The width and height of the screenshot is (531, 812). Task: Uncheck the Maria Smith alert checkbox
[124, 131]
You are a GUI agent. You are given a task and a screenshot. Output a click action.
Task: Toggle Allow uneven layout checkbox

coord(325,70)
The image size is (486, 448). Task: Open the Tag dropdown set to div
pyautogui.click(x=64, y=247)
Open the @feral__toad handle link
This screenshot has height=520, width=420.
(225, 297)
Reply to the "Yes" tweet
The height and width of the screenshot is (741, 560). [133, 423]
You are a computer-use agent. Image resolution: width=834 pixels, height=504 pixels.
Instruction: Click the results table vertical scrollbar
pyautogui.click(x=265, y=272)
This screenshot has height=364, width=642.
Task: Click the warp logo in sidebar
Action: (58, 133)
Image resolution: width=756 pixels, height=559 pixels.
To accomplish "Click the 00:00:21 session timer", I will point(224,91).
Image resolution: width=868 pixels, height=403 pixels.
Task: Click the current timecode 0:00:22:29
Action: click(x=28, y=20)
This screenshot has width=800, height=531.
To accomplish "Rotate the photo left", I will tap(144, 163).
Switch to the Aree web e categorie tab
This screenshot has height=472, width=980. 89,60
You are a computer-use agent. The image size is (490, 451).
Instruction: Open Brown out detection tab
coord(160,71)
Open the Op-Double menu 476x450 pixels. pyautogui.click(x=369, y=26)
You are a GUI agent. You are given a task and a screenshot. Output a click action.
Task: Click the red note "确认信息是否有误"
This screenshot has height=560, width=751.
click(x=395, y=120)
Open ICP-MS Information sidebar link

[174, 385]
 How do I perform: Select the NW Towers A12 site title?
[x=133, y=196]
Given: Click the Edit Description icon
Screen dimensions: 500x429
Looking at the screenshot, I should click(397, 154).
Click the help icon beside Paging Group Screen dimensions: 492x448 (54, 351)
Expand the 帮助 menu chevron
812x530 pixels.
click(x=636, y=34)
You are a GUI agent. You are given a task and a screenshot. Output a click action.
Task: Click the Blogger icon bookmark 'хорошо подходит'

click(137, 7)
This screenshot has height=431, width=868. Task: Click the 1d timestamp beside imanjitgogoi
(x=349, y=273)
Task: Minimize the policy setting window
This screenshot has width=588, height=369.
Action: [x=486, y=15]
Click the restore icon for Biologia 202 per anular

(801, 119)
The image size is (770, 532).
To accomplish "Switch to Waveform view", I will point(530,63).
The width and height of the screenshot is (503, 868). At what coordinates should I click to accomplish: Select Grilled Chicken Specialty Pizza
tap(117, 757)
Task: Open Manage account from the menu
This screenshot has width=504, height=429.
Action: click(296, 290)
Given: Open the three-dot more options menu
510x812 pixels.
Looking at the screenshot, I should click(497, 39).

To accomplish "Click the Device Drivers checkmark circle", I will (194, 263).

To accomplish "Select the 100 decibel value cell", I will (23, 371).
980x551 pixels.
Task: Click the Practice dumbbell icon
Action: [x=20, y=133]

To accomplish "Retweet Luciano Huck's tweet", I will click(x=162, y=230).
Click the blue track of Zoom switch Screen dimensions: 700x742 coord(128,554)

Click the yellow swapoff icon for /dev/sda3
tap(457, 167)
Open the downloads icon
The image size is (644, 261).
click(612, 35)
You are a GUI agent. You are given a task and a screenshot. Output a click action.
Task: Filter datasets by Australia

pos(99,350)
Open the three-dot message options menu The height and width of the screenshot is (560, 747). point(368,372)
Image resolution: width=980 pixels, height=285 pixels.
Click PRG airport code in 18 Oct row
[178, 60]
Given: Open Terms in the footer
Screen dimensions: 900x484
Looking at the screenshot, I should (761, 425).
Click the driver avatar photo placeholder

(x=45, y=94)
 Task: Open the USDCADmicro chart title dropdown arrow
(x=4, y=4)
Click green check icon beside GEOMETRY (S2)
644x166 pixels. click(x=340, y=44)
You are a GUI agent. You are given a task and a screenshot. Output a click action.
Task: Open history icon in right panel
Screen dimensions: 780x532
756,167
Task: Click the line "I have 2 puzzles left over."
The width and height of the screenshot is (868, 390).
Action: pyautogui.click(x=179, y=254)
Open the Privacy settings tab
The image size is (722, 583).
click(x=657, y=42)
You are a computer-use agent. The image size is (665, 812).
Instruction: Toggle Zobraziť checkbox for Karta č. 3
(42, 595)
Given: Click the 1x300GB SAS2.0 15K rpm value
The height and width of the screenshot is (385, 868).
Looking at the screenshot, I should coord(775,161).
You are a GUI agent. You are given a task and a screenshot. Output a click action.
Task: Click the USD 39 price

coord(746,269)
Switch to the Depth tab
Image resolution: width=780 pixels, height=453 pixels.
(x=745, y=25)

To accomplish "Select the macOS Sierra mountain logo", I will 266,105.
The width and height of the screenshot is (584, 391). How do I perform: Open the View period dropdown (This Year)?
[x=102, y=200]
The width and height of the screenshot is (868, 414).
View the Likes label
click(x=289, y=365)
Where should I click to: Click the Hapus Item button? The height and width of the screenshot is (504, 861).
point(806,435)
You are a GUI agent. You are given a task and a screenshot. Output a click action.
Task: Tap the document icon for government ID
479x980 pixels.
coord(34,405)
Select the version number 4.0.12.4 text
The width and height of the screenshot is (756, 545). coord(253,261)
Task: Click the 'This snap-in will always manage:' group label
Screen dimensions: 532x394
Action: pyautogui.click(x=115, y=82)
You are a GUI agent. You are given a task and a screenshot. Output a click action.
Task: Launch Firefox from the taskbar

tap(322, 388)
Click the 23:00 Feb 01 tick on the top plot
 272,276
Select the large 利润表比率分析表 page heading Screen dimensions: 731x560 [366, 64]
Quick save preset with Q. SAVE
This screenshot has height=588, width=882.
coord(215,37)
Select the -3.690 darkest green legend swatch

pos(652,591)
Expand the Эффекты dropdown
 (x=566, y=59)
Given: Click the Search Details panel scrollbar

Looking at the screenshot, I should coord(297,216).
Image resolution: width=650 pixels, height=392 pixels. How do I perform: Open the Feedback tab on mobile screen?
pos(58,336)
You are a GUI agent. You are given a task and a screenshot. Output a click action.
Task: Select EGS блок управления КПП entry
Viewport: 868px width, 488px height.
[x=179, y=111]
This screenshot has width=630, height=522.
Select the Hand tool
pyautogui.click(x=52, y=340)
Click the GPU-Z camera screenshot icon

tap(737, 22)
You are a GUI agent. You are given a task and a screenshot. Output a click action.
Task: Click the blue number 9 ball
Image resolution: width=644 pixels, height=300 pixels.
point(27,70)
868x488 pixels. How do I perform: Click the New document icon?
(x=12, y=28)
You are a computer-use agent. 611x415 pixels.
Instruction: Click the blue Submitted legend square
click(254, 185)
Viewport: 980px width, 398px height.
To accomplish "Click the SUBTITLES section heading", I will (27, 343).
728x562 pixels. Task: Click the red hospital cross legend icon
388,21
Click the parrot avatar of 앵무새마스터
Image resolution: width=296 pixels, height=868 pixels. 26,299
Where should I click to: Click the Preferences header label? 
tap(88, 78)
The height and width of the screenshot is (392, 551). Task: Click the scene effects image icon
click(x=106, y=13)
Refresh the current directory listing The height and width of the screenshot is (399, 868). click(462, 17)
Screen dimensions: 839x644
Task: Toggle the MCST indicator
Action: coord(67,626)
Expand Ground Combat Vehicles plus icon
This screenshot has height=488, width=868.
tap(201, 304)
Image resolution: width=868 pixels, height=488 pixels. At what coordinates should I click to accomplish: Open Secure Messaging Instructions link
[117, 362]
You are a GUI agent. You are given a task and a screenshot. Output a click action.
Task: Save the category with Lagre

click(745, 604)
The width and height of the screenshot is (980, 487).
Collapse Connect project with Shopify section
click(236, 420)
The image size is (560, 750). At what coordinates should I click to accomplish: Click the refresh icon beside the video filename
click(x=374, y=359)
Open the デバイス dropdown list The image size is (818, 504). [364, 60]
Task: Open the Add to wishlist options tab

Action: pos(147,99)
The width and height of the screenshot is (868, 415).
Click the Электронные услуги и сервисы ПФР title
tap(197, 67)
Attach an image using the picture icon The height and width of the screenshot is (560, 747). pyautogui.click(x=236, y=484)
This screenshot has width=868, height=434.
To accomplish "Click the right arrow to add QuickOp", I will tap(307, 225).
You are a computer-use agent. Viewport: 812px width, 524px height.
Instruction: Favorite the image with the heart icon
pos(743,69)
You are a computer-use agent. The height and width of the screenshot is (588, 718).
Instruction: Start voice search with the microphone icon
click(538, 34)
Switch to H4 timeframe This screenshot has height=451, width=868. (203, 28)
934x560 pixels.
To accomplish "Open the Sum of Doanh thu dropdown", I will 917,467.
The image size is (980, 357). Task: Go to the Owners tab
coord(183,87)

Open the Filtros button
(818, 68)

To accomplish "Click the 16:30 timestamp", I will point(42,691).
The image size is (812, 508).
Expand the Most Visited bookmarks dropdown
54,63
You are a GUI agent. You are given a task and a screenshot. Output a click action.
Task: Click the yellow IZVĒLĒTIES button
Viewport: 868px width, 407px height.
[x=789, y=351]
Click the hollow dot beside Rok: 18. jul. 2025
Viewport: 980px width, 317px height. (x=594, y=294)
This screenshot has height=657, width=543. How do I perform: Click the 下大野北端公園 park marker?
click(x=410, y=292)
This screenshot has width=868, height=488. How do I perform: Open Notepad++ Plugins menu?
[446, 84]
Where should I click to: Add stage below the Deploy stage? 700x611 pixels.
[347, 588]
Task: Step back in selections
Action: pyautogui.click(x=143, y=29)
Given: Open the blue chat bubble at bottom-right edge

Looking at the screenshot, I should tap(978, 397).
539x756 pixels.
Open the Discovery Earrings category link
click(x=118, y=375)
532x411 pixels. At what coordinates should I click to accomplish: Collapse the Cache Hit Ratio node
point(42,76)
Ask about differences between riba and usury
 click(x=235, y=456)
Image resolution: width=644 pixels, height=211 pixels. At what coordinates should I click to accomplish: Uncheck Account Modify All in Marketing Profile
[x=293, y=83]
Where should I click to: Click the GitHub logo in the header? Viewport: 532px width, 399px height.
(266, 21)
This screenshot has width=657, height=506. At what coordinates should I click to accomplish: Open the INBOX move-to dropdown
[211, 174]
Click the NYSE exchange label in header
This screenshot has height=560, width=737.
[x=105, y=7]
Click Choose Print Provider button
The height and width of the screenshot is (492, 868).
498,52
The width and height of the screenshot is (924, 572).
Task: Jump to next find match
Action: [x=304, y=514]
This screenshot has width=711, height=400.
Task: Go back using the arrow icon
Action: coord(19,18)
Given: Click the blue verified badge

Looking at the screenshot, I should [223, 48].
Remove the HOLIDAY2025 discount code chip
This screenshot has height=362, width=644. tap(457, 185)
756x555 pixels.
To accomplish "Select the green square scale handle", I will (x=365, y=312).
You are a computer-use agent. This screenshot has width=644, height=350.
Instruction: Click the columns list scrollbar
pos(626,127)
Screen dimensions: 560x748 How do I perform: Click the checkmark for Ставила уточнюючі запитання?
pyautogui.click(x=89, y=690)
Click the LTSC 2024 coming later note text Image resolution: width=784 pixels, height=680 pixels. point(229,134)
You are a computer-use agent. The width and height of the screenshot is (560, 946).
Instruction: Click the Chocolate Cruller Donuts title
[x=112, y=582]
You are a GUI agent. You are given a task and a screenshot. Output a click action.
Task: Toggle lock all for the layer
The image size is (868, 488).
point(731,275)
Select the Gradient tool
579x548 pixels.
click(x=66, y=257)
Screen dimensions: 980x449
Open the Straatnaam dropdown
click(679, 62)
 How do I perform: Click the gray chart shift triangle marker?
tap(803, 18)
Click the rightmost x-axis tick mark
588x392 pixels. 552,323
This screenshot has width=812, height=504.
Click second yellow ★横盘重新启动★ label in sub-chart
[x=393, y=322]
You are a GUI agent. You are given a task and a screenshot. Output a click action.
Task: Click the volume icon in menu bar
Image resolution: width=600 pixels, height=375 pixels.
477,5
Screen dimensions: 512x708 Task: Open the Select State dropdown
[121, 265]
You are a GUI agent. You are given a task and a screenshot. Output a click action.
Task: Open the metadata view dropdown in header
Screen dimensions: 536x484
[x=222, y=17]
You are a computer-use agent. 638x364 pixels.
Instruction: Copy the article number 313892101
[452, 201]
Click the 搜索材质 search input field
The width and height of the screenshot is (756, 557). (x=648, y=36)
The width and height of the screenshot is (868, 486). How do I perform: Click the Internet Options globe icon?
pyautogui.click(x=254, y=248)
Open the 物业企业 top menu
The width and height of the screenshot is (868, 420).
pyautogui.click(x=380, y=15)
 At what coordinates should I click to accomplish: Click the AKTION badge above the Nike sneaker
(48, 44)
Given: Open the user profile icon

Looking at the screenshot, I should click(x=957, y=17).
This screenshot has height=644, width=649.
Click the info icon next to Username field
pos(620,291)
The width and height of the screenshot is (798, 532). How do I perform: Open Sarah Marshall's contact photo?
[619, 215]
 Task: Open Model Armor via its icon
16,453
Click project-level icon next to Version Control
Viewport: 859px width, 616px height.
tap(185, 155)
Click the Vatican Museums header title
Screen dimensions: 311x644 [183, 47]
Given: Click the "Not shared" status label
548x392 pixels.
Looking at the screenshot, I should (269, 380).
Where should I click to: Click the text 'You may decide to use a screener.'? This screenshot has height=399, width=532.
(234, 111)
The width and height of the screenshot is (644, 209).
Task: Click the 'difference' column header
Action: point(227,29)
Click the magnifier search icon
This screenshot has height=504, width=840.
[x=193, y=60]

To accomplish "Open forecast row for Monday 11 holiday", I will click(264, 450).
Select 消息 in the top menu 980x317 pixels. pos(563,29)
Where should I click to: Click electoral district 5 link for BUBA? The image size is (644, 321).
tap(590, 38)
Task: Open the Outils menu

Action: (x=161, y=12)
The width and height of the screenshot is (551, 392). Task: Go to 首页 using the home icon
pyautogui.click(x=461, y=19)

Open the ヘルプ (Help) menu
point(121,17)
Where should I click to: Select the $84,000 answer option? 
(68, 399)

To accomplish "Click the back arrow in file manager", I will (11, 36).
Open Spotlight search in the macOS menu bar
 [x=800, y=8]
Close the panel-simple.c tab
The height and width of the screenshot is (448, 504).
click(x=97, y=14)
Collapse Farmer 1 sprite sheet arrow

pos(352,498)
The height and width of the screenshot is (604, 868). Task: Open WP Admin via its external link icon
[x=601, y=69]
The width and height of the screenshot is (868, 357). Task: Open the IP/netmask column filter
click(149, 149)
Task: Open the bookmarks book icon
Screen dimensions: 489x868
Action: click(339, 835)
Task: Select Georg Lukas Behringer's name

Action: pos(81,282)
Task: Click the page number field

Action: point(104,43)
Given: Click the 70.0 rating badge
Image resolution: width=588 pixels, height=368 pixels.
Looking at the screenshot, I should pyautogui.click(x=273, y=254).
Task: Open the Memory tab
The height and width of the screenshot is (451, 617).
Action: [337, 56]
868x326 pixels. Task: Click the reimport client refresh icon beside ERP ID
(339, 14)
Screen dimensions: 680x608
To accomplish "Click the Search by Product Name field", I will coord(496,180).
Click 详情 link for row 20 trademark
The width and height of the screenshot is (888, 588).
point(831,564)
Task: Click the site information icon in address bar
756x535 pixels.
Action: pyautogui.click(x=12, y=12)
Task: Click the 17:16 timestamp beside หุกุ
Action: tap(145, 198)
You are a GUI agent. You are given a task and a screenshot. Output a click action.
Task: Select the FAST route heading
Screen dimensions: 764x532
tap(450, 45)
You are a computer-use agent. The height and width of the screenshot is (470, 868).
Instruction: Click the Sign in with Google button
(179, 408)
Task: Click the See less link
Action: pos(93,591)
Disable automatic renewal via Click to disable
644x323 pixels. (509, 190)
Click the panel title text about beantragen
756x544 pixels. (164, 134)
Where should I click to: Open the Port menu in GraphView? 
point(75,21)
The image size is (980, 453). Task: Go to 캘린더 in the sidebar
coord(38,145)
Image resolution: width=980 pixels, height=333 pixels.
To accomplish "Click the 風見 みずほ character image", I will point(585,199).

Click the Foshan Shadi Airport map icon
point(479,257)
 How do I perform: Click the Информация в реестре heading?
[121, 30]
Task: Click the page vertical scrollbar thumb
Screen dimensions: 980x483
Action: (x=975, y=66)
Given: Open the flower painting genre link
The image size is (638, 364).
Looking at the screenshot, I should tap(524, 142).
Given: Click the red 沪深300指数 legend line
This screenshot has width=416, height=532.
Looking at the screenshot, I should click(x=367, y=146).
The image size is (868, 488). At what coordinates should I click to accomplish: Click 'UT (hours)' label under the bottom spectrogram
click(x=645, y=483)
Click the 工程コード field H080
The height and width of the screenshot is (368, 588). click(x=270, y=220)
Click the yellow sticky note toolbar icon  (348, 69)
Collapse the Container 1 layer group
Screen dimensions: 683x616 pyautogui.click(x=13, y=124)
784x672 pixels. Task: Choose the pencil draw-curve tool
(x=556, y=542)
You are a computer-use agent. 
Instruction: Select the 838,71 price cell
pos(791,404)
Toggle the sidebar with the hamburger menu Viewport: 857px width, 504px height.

▸ HOW TO COMPLETE THIS TASK:
Using the entries above, return exactly the lines from the line with "Instruction: Click the results" to the line with "Image resolution: width=756", counting both of those lines.

▸ OUTPUT:
Instruction: Click the results table vertical scrollbar
pyautogui.click(x=265, y=272)
This screenshot has height=364, width=642.
Task: Click the warp logo in sidebar
Action: (58, 133)
Image resolution: width=756 pixels, height=559 pixels.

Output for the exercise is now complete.